Dios le ampare, imbécil

En el fondo nos sentíamos libres porque estrenábamos nuestro futuro con cada nuevo día

Ese fue el título de un conjunto de novelas cortas que el gran Álvaro de Laiglesia publicó en 1955 -ayer-, un privilegiado más como tantos otros autores geniales de aquellos tiempos (Mihura, Tono, Fernández Florez, Jardiel…), y que hoy, por desgracia, son perfectos desconocidos. No pretendo hacer una exégesis de ninguno, pero fueron ejemplos de cómo desde el humor y con inteligencia se podía esquivar hasta la censura más feroz, nunca más implacable que en aquella época.

Los títulos de las novelas de Laiglesia ya eran, en sí mismos, provocativos: Fulanita y sus menganos. ¡Nene, caca. Toda la mierda es marrón. Un náufrago en la sopa. Sólo se mueren los tontos. Larga y cálida meada… Todos con su carga de ironía y de sarcasmo para retratar a la sociedad de entonces. Si añado que todos los autores citados hicieron posible La Codorniz, cuyo lema fue: La revista más audaz para el lector más inteligente, ya era suficiente para hacer cola en los kioscos los días de su aparición en ellos. Colas que entonces sólo se hacían en los economatos y en los estancos los días que tocaba presentar la cartilla para recoger lo que tocara en los racionamientos. Por favor, que esto no suene ni a premonición ni a advertencia.Lo triste es que ¡Dios le ampare, imbécil!, se ha convertido en la respuesta automática de la casta ante cualquier demanda de la ciudadanía. No es por señalar a nadie en particular pero ver a Pedrín en la tele, aunque sea un instante, ya es suficiente para entender lo que le importamos; su prepotencia es la expresión de que está tan por encima de todo y de todos, que no nos lo merecemos; vaya, que la suerte que tenemos con él no la vamos a tener jamás. 
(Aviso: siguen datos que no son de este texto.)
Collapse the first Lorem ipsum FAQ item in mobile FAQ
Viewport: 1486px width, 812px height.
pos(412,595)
Con esto no quiero decir que nunca hayamos sido maltratados -se dice ninguneados- pero es cierto que entonces nos sostenía la certeza de que todo dependía, fundamentalmente, de nuestro propio esfuerzo. Y sí, con un natural trasfondo subversivo en la universidad, en los centros de trabajo -recuerdo imborrable de la Perkins, la Pegaso, la Barreiros y casi toda la industria pesada del país-, incluso en los sindicatos verticales donde se agazapaban los de la revolución pendiente mientras cobraban un sueldecito, que mejor era una mesa aunque fuera en un pasillo o entre los ascensores, que andar dando tumbos en el pluriempleo. Aquello fue una Dictadura declarada y punto, sin subterfugios como la de ahora.

Pero hablábamos de literatura, de Álvaro de Laiglesia y todos los que como él, a base de ingenio, sin ánimo de revancha alguna, sirvieron para poner una sonrisa, un halo de esperanza a los que intuíamos que la libertad era posible aunque siempre al margen de lo político, que detrás o por encima de toda la política había vida. Con esto no quiero decir que fuimos héroes, pero en el fondo nos sentíamos libres porque estrenábamos nuestro futuro con cada nuevo día.

Hoy no tenemos a ningún Alvaro de Laiglesia, ningún Miguel Mihura y se nota. No tenemos a nadie capaz de hacernos sonreír. Y perdemos todos.